# EXERCISE REQUIREMENTS:
Reproduce the records below exactly as shown.

═════ TASK INPUT ═════

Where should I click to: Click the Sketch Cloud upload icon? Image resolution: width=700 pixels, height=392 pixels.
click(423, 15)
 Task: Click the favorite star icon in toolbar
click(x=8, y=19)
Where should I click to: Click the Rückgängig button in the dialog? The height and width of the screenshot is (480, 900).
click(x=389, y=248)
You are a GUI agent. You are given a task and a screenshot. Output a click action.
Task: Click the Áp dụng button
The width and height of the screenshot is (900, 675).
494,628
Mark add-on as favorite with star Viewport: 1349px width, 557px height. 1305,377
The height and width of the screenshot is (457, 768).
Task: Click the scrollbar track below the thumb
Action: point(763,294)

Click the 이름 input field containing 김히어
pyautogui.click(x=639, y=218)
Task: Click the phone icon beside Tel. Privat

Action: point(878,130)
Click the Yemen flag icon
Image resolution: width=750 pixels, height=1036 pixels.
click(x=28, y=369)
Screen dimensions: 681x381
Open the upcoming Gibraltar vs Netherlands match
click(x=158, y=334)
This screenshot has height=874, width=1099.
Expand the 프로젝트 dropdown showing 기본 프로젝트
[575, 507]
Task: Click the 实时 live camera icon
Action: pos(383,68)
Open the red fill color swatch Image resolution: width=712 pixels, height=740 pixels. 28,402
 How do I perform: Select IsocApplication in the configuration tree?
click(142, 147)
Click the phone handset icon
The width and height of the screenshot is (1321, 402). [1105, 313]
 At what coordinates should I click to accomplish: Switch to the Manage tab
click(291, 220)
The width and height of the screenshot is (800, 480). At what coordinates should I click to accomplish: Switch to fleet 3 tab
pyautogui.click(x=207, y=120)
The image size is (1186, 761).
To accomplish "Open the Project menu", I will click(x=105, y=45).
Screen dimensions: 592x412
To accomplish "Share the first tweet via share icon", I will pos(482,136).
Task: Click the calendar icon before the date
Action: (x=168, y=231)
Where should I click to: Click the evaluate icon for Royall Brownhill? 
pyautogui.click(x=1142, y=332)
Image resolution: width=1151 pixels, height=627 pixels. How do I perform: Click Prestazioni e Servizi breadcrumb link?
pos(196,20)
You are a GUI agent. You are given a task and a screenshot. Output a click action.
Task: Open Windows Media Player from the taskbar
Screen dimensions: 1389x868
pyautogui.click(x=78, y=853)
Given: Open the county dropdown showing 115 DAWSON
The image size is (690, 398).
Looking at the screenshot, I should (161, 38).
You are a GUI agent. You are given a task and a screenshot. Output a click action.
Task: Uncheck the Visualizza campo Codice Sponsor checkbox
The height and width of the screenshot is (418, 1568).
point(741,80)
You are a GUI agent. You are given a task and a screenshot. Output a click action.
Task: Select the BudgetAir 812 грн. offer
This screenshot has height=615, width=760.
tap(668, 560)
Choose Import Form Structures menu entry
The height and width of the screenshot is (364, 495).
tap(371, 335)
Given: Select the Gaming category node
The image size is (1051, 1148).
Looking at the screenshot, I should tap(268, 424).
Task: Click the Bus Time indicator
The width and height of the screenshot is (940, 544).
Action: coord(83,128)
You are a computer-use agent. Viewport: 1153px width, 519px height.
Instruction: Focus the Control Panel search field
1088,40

═════

# EXERCISE ANSWER:
Where should I click to: Click the Sketch Cloud upload icon? Image resolution: width=700 pixels, height=392 pixels.
click(423, 15)
 Task: Click the favorite star icon in toolbar
click(x=8, y=19)
Where should I click to: Click the Rückgängig button in the dialog? The height and width of the screenshot is (480, 900).
click(x=389, y=248)
You are a GUI agent. You are given a task and a screenshot. Output a click action.
Task: Click the Áp dụng button
The width and height of the screenshot is (900, 675).
494,628
Mark add-on as favorite with star Viewport: 1349px width, 557px height. 1305,377
The height and width of the screenshot is (457, 768).
Task: Click the scrollbar track below the thumb
Action: point(763,294)

Click the 이름 input field containing 김히어
pyautogui.click(x=639, y=218)
Task: Click the phone icon beside Tel. Privat

Action: point(878,130)
Click the Yemen flag icon
Image resolution: width=750 pixels, height=1036 pixels.
click(x=28, y=369)
Screen dimensions: 681x381
Open the upcoming Gibraltar vs Netherlands match
click(x=158, y=334)
This screenshot has height=874, width=1099.
Expand the 프로젝트 dropdown showing 기본 프로젝트
[575, 507]
Task: Click the 实时 live camera icon
Action: pos(383,68)
Open the red fill color swatch Image resolution: width=712 pixels, height=740 pixels. 28,402
 How do I perform: Select IsocApplication in the configuration tree?
click(142, 147)
Click the phone handset icon
The width and height of the screenshot is (1321, 402). [1105, 313]
 At what coordinates should I click to accomplish: Switch to the Manage tab
click(291, 220)
The width and height of the screenshot is (800, 480). At what coordinates should I click to accomplish: Switch to fleet 3 tab
pyautogui.click(x=207, y=120)
The image size is (1186, 761).
To accomplish "Open the Project menu", I will click(x=105, y=45).
Screen dimensions: 592x412
To accomplish "Share the first tweet via share icon", I will pos(482,136).
Task: Click the calendar icon before the date
Action: (x=168, y=231)
Where should I click to: Click the evaluate icon for Royall Brownhill? 
pyautogui.click(x=1142, y=332)
Image resolution: width=1151 pixels, height=627 pixels. How do I perform: Click Prestazioni e Servizi breadcrumb link?
pos(196,20)
You are a GUI agent. You are given a task and a screenshot. Output a click action.
Task: Open Windows Media Player from the taskbar
Screen dimensions: 1389x868
pyautogui.click(x=78, y=853)
Given: Open the county dropdown showing 115 DAWSON
The image size is (690, 398).
Looking at the screenshot, I should (161, 38).
You are a GUI agent. You are given a task and a screenshot. Output a click action.
Task: Uncheck the Visualizza campo Codice Sponsor checkbox
The height and width of the screenshot is (418, 1568).
point(741,80)
You are a GUI agent. You are given a task and a screenshot. Output a click action.
Task: Select the BudgetAir 812 грн. offer
This screenshot has height=615, width=760.
tap(668, 560)
Choose Import Form Structures menu entry
The height and width of the screenshot is (364, 495).
tap(371, 335)
Given: Select the Gaming category node
The image size is (1051, 1148).
Looking at the screenshot, I should tap(268, 424).
Task: Click the Bus Time indicator
The width and height of the screenshot is (940, 544).
Action: coord(83,128)
You are a computer-use agent. Viewport: 1153px width, 519px height.
Instruction: Focus the Control Panel search field
1088,40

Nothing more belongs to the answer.